TEXTO DO DOCUMENTO |

Meu primeiro post neste blog fazia uma crítica ao excesso de Deus nas canchas brasileiras. Brincava com a impossibilidade CORINTHIANA de vencer a Libertadores. Brincava mais com a obsessão, que a imprensa ajuda a criar, em torno de um mero título. Pois bem, com ou sem deus, perdemos mais uma vez, em casa, fazendo chorar velhos e crianças, homens humildes e empresários renomados. São Paulo, que deveria se chamar Corinthians (Juca Kfouri), pra fazer jus ao que a cidade representa ao clube, e o clube à cidade, dormiu, silenciosa, em meio a rojões xabuzados e umas poucas vitrines quebradas.
Resolvi, numa quinta-feira de 2006, após sair com o cotovelo trincado do Pacaembu, que não voltaria num jogo de Libertadores. Não por medo da violência, porque nesses dezessete anos que frequento estádio, assisti a diferentes níveis de violência e passei, mais ou menos, ileso por todas elas. Havia decidido que não mais estaria presente em Libertadores. Vi o Corinthians, de um time fantástico, cair no Morumbi, para um Palmeiras fraco e sem graça, depois de dois jogos eletrizantes. As cenas que não me saem da memória desse confronto é menos o penalti perdido por Marcelinho, porque confesso que fiquei de costas, ajoelhado, em tempo em que me ocupava em ser supersticioso. O que me ficou na retina, foi uma hora após o término da partida, ver a polícia tentando arrumar um jeito, no Morumbi em penumbra, de botar pra fora uns cinco mil corinthianos, que se recusavam a aacreditar no que viam, deitados nas arquibancadas, caídos como defuntos. Mortos em vida.
Em 2003, no mesmo palco, contra o River, vi infantilidades em campo, nenhuma fora, mas mais uma vez derrota e sons de sapatos marchando, atrapalhando o silêncio de uma noite fria. Foi em 2006, contra o mesmo adversário argentino, que tive a maior tristeza da minha vida num campo de futebol. Menos pelo jogo, mais pelo que antecedeu a partida. Uma polícia despreparada, amedrontada, conivente com cambismos de toda parte, incapaz de controlar um público. Dirigentes obscuros, mafiosos, contratando jogadores mercenários. Um clube gigantesco, se apequenando, sendo engolido por meia dúzia de velhos caquéticos e mesquinhos, que vendiam a traficantes internacionais um símbolo de luta e de esperança para tanta gente. Vi uma torcida, que atônita, só podia reagir de uma maneira: invadindo o campo e avisando que aquela brincadeira chamada futebol era mais séria do que parecia. Melhor que tivessem cuidado. No ano seguinte, essa mesa torcida, desta vez usando a razão foi responsável pela queda e indiciamento do maior ladrão da história do futebol paulista: Alberto Dualib.

TAREFA A | Repita, sem alterações, a parte dos registros que começa na linha que contém "Διπλωματική Εργασία (363, 388)" e segue até o fim dos registros, com as duas pontas incluídas. Não inclua as imagens na resposta.

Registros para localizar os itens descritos
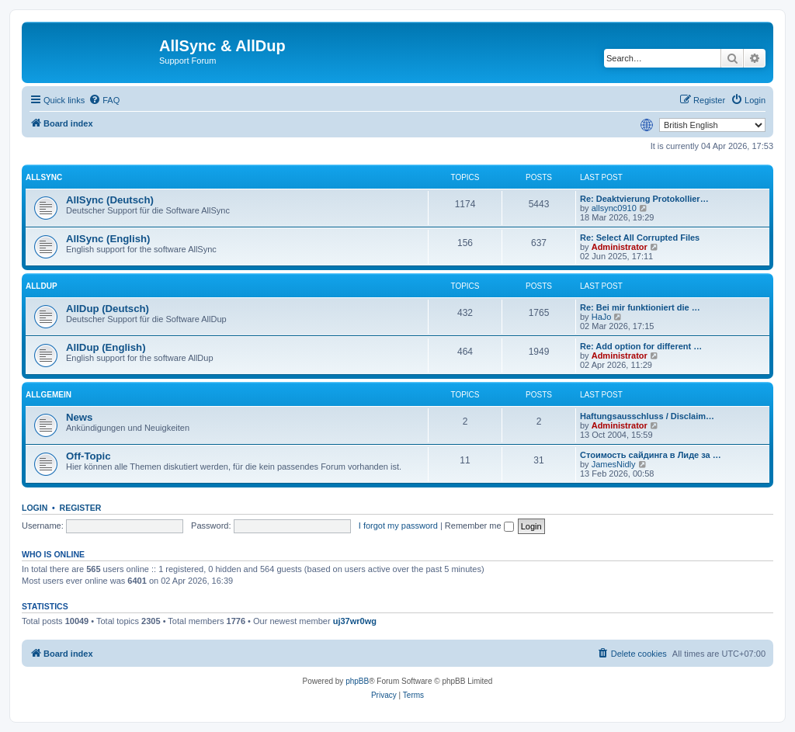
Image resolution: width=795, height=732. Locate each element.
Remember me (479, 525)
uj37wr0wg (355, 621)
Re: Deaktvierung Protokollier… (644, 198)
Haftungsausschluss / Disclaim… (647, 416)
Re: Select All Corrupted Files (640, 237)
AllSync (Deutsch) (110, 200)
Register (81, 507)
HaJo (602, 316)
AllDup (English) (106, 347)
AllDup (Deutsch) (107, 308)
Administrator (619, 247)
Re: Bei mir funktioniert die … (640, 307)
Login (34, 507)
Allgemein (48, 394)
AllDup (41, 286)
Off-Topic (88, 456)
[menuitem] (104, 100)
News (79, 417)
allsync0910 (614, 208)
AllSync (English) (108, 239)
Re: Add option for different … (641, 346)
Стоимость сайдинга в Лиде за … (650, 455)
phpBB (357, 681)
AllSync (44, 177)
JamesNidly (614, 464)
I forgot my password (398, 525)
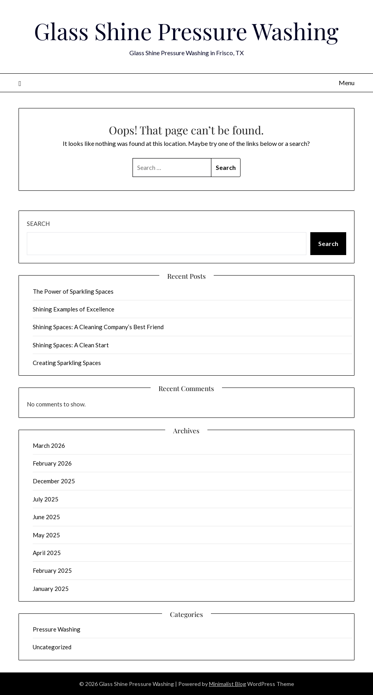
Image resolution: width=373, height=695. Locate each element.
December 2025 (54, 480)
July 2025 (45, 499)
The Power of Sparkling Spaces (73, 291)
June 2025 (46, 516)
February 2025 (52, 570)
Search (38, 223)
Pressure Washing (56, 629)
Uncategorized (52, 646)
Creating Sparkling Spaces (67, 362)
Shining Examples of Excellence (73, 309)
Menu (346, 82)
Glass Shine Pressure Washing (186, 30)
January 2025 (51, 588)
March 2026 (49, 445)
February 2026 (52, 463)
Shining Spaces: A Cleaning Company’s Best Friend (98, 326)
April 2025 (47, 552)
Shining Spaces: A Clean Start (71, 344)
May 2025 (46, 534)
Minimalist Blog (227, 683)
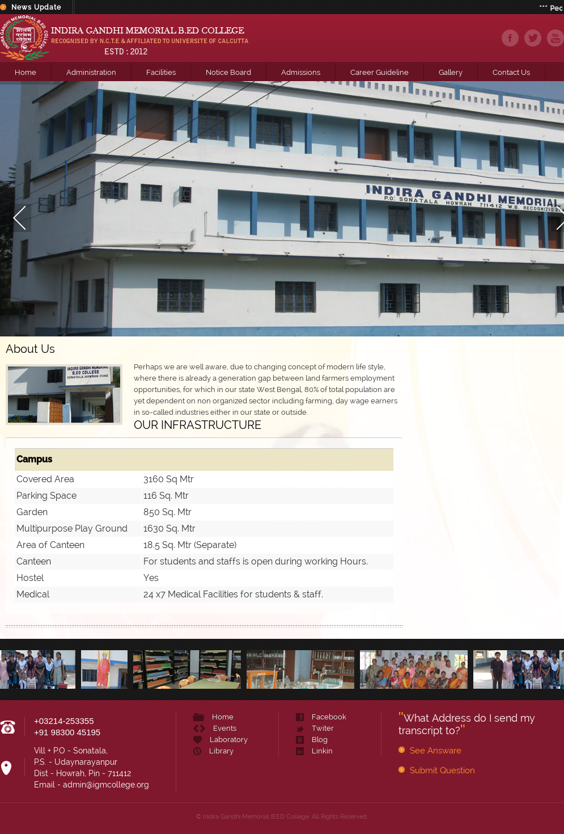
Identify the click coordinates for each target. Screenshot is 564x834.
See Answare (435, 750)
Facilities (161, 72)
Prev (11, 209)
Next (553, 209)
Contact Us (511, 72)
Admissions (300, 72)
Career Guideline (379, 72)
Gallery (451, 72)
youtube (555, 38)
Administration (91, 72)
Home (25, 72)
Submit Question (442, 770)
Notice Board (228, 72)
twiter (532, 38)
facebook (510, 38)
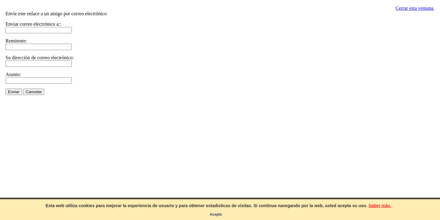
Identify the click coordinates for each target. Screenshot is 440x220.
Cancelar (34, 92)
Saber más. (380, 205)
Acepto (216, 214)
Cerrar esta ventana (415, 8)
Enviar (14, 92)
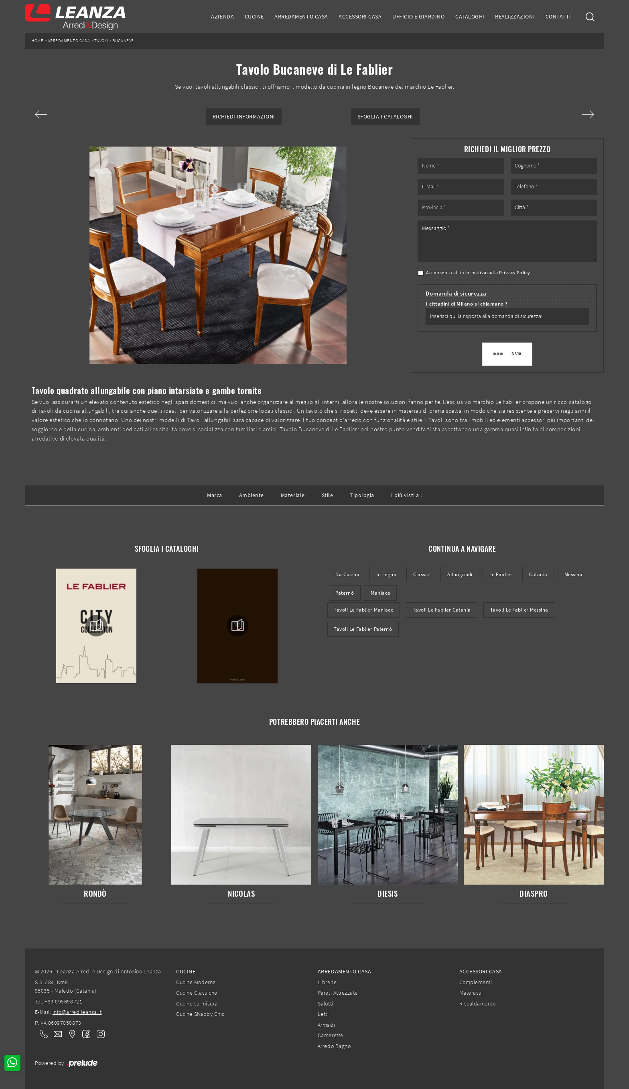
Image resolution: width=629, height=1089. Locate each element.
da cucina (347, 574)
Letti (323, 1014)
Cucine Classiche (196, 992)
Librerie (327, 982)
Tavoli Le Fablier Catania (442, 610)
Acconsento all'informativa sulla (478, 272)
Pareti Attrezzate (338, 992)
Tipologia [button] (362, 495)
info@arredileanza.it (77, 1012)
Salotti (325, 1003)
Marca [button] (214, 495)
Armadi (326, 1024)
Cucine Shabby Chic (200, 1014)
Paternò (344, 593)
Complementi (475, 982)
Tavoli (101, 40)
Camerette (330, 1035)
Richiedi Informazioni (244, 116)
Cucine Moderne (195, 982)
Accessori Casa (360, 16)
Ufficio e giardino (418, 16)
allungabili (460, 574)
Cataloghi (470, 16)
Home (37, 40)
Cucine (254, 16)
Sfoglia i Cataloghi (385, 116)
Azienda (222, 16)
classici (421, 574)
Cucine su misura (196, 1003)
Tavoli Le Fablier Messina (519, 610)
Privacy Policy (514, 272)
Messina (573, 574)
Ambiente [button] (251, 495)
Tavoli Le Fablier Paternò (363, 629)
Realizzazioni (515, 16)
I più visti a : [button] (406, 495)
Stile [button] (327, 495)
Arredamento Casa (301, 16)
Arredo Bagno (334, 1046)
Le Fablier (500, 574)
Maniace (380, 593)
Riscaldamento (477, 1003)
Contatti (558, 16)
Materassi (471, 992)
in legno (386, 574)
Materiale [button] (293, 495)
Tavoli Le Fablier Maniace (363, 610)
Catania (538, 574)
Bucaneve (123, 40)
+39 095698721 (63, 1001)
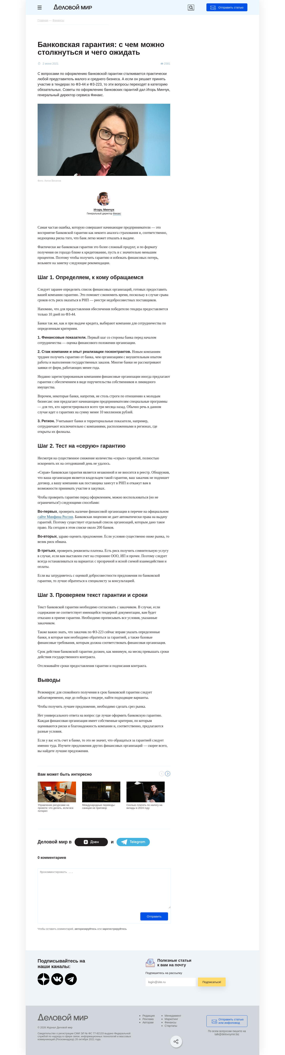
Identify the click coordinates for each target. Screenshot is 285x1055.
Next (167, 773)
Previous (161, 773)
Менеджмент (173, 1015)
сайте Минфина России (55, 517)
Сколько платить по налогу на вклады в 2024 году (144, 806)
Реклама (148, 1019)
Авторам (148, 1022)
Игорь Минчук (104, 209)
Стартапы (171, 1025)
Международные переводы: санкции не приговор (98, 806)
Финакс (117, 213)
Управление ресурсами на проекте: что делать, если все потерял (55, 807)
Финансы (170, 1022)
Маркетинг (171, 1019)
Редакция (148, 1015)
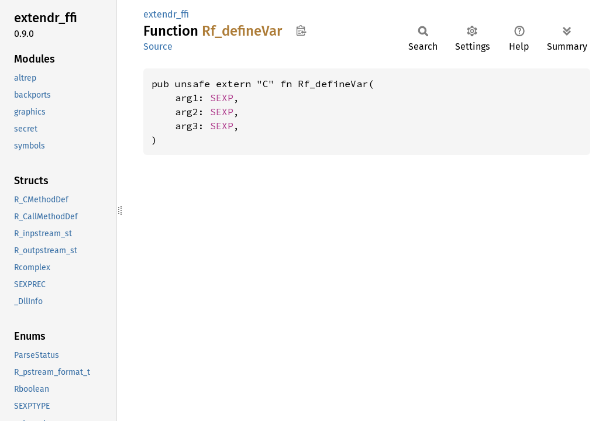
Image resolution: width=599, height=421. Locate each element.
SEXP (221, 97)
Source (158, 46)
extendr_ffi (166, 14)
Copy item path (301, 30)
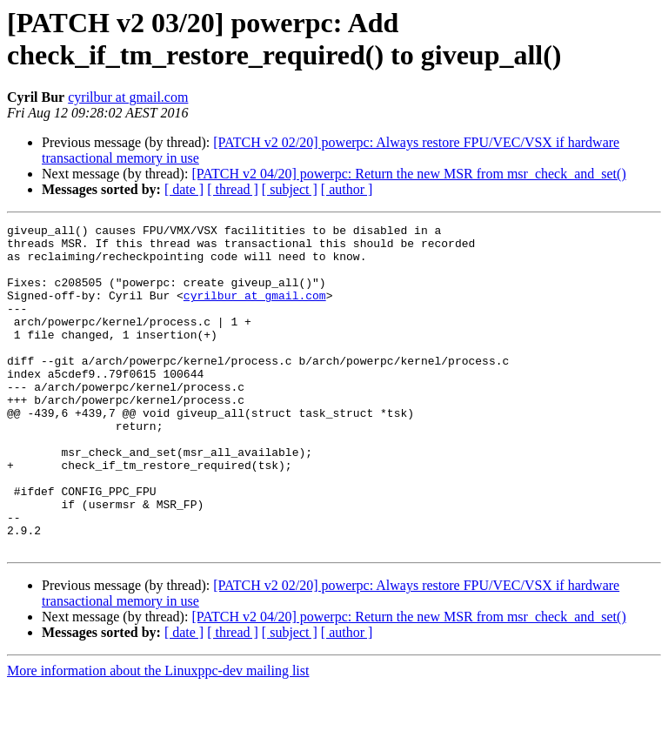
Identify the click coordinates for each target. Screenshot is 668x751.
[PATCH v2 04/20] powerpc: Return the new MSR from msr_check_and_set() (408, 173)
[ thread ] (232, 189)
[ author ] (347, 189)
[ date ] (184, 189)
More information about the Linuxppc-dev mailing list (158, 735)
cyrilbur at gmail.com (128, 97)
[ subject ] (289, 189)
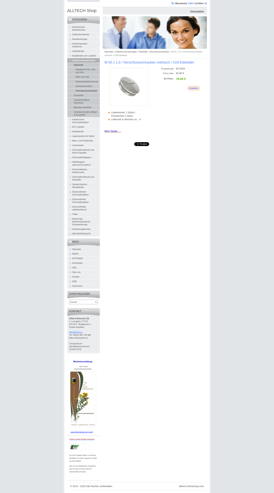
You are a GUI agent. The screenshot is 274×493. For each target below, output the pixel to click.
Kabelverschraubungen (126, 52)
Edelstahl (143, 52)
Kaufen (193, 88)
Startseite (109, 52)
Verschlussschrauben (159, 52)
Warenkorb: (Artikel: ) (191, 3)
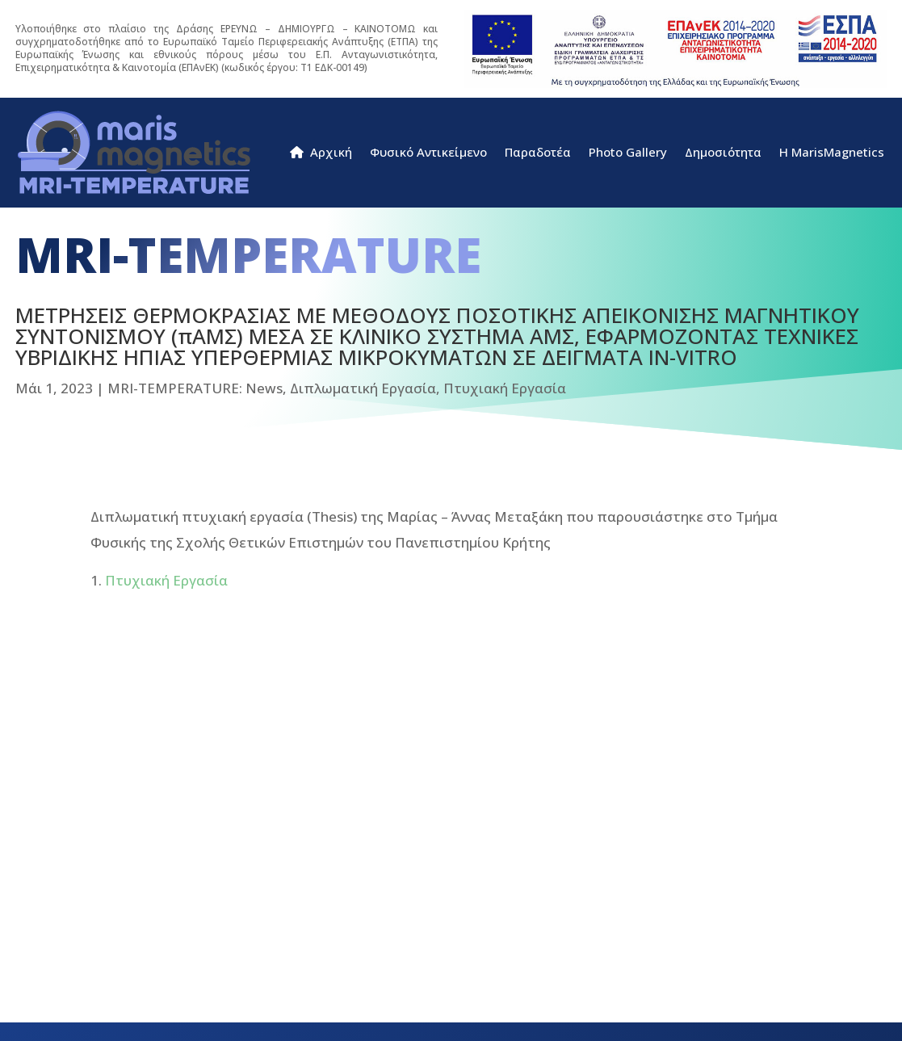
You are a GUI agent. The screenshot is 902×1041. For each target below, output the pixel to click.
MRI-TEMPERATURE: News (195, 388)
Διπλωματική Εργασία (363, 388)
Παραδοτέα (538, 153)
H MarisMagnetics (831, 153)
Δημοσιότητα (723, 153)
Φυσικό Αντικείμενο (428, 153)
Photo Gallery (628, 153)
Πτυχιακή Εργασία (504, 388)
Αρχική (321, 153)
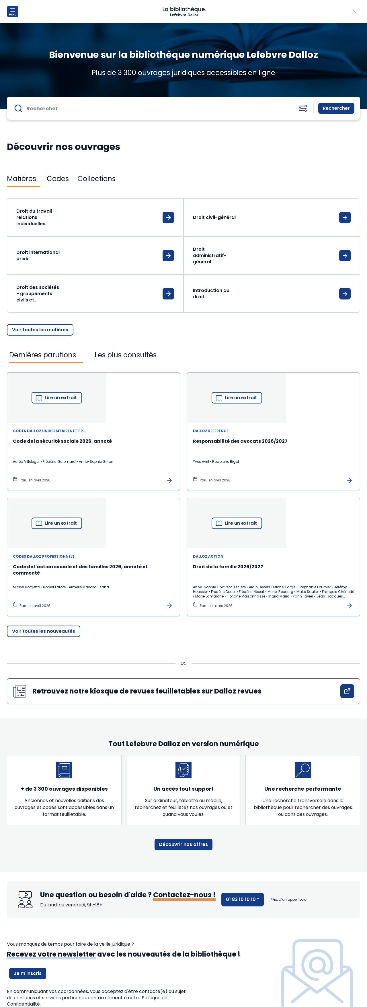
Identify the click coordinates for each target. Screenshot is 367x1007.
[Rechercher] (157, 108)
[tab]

TAREFA B | Segundo o post sobre o Corinthians, contra qual adversário o time jogou em 2003?

RESPOSTA A |
Διπλωματική Εργασία (363, 388)
Παραδοτέα (538, 153)
H MarisMagnetics (831, 153)
Δημοσιότητα (723, 153)
Φυσικό Αντικείμενο (428, 153)
Photo Gallery (628, 153)
Πτυχιακή Εργασία (504, 388)
Αρχική (321, 153)
Identify the click coordinates for each target. Screenshot is 367x1007.
[Rechercher] (157, 108)
[tab]

RESPOSTA B | Contra o River.